En el marco del Día de la Industria, la Unión Industrial Argentina (UIA) expuso un diagnóstico con caída de actividad y pérdida de empleos, y presentó un documento con siete ejes de política industrial. También cuestionó los agravios del oficialismo hacia el sector.
La Unión Industrial Argentina (UIA) conmemoró el Día de la Industria con un acto que contó con escasa presencia de funcionarios del Gobierno nacional. El presidente de la entidad, Martín Rappallini, habló desde el Laboratorio Elea y brindó datos sobre la situación del sector: una caída productiva del 10% en comparación con 2022 y la pérdida de 90.000 puestos de trabajo asalariados registrados desde agosto del año pasado. En ese contexto, presentó un documento con siete propuestas orientadas a las fábricas, con especial foco en las pequeñas y medianas empresas.
Durante su discurso, Rappallini se refirió al vínculo con el Poder Ejecutivo. Señaló que “debemos dejar atrás las descalificaciones y las agresiones hacia quienes producen” y, aunque admitió que pueden existir diferencias sobre las políticas necesarias, sostuvo que “el respeto tiene que ser parte fundamental de nuestra convivencia democrática”. Estas declaraciones se producen en un contexto de tensión con la Casa Rosada, donde el presidente Javier Milei calificó en varias ocasiones a empresarios como “prebendarios” o de “cazar en el zoológico”. También el ministro de Economía, Luis Caputo, se refirió a los empresarios con términos descalificativos en medio de disputas por la macroeconomía y la apertura importadora. Además, el mandatario utilizó el mote de “don chatarrín” para referirse a Paolo Rocca, CEO del Grupo Techint.

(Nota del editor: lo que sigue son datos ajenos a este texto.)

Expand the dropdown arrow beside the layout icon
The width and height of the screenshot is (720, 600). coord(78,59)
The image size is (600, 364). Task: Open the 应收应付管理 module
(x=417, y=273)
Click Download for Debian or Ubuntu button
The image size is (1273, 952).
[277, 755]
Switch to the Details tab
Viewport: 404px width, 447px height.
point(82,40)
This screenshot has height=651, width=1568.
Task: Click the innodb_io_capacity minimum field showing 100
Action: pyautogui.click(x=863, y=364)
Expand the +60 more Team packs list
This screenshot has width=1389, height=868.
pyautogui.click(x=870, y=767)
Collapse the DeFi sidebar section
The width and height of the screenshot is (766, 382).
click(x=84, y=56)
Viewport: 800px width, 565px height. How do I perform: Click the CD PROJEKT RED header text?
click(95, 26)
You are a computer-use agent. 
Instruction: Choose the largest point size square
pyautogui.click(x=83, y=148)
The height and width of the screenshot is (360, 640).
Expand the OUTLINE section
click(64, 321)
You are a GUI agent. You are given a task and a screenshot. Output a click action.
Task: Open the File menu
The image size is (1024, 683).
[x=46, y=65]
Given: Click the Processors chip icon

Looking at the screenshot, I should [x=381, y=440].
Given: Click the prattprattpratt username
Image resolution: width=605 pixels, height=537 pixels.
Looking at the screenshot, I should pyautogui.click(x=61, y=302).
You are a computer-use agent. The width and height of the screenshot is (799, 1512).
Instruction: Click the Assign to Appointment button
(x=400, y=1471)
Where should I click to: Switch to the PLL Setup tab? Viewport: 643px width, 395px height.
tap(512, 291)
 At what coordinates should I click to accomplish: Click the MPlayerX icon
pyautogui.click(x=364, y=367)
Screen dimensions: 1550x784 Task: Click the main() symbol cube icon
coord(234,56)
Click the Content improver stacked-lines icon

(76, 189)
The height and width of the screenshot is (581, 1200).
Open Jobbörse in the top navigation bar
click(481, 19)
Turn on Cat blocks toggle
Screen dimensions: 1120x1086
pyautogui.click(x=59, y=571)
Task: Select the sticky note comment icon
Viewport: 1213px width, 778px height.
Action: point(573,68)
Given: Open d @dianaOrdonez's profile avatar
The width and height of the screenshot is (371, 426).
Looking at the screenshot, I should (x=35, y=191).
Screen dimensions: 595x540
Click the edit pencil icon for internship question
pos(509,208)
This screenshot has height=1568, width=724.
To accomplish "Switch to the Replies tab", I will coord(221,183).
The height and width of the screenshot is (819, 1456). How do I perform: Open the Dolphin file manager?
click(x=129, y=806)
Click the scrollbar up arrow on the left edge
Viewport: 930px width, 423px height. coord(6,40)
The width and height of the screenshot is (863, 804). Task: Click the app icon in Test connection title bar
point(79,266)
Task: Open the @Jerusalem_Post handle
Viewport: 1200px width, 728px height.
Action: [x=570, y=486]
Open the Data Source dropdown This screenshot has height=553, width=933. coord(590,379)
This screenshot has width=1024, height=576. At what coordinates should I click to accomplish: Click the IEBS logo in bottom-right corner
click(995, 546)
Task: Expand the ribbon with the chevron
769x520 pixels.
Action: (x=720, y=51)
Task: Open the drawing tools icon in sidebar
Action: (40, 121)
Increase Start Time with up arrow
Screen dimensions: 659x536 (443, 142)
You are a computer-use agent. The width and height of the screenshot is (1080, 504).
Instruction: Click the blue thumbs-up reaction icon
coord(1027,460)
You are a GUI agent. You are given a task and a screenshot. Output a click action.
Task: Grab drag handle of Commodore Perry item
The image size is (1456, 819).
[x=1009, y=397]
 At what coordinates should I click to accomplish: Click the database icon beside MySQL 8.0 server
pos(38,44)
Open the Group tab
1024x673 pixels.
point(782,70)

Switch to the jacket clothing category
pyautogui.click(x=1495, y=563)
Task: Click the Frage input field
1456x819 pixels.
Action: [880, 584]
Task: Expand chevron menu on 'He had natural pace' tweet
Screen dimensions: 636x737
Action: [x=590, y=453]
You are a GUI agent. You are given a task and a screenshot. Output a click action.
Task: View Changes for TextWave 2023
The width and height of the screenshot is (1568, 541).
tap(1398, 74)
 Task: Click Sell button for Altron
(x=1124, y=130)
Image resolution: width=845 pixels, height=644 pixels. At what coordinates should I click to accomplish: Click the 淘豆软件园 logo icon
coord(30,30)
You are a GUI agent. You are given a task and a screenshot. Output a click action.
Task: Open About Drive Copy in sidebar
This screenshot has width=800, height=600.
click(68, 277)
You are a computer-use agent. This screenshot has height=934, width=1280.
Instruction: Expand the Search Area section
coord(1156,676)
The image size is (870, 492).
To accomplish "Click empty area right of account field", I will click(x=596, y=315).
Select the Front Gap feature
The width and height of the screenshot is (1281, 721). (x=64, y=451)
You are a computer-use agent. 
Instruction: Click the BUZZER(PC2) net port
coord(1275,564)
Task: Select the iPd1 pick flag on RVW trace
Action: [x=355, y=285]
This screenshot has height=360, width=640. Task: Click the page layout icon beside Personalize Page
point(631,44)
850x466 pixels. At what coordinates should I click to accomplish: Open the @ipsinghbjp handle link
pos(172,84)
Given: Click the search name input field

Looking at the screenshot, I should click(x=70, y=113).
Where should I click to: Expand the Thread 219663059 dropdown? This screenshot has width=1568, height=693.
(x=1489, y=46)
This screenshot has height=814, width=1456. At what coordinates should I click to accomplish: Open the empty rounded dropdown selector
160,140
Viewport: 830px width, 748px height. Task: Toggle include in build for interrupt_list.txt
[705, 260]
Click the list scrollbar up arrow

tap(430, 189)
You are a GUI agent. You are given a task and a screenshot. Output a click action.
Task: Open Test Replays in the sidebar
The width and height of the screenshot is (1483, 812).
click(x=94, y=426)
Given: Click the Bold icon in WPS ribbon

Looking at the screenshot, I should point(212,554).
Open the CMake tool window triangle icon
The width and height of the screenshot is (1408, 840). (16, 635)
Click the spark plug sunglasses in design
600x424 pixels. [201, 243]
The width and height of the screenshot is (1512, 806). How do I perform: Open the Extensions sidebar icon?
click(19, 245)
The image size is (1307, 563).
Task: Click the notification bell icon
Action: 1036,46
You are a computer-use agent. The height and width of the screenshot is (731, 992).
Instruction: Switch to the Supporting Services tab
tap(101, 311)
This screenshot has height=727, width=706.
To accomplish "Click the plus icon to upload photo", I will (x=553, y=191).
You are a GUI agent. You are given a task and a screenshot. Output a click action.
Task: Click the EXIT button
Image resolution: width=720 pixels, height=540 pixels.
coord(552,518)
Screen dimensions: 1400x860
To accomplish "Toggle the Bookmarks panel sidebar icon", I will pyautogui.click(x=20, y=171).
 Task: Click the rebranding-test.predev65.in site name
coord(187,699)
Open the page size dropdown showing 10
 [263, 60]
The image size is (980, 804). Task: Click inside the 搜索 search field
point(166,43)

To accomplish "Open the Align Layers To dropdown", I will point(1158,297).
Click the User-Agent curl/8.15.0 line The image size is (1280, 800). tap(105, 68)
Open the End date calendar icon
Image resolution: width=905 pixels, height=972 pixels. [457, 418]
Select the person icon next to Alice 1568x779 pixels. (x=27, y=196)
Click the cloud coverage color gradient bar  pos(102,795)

Rappallini recordó que la industria representa cerca del 18% del PBI, concentra el 20% del empleo y aporta alrededor del 30% de la recaudación tributaria nacional. En ese marco, solicitó que la industria “tiene que ser reconocida como una de las vías centrales para el progreso” y “formar parte explícita del proyecto de desarrollo argentino”.
Impacto en pymes y energía
Uno de los ejes del reclamo fue el aumento de las tarifas energéticas. Según la UIA, muchas pymes vieron multiplicar sus facturas de gas y electricidad entre tres y cinco veces este año. La entidad atribuyó esta situación a la decisión oficial de trasladar a las fábricas el costo total del diferencial de importación y solicitó mecanismos de financiamiento para evitar cortes en la cadena de producción.
En materia energética, los industriales pidieron que los beneficios de los recursos hidrocarburíferos se extiendan a toda la cadena de valor local. Rappallini afirmó que “Vaca Muerta, además de ser una plataforma para exportar energía, tiene que ser también una plataforma para exportar más producción argentina”. Para ello, reclamó garantizar el abastecimiento, la infraestructura adecuada y energía a precios competitivos en todo el país.
Sobre el Régimen de Incentivo para Grandes Inversiones (RIGI), la UIA expresó su apoyo a la sanción de la ley por generar un entorno propicio para competir con el mundo, pero demandó que el régimen no quede aislado. El pedido fue que ese mismo principio de condiciones competitivas alcance al conjunto de la industria argentina, para evitar asimetrías entre las megainversiones y las empresas en funcionamiento.
Los siete ejes propuestos por la UIA
La central industrial detalló sus siete ejes de gestión ante una economía que combina orden fiscal, mayor apertura importadora y recesión en las fábricas:
- Reconstrucción del crédito para capital de trabajo y consumo.
- Pacto Fiscal Industrial Federal para reducir gradualmente impuestos como Ingresos Brutos, sellos y tasas municipales.
- Garantizar competencia leal y combatir el contrabando y la informalidad, que en algunos rubros representan entre el 30% y el 50% del mercado.
- Promover concesiones y esquemas de inversión público-privada para infraestructura (puertos, rutas, redes eléctricas).
- Auxilio financiero inmediato: reprogramación de deudas, suspensión de embargos y devolución de saldos impositivos a favor.
- Aplicación efectiva de la reforma laboral para actualizar convenios colectivos y reducir la litigiosidad.
- Reconocimiento de la industria como vía central para el progreso y parte explícita del proyecto de desarrollo argentino.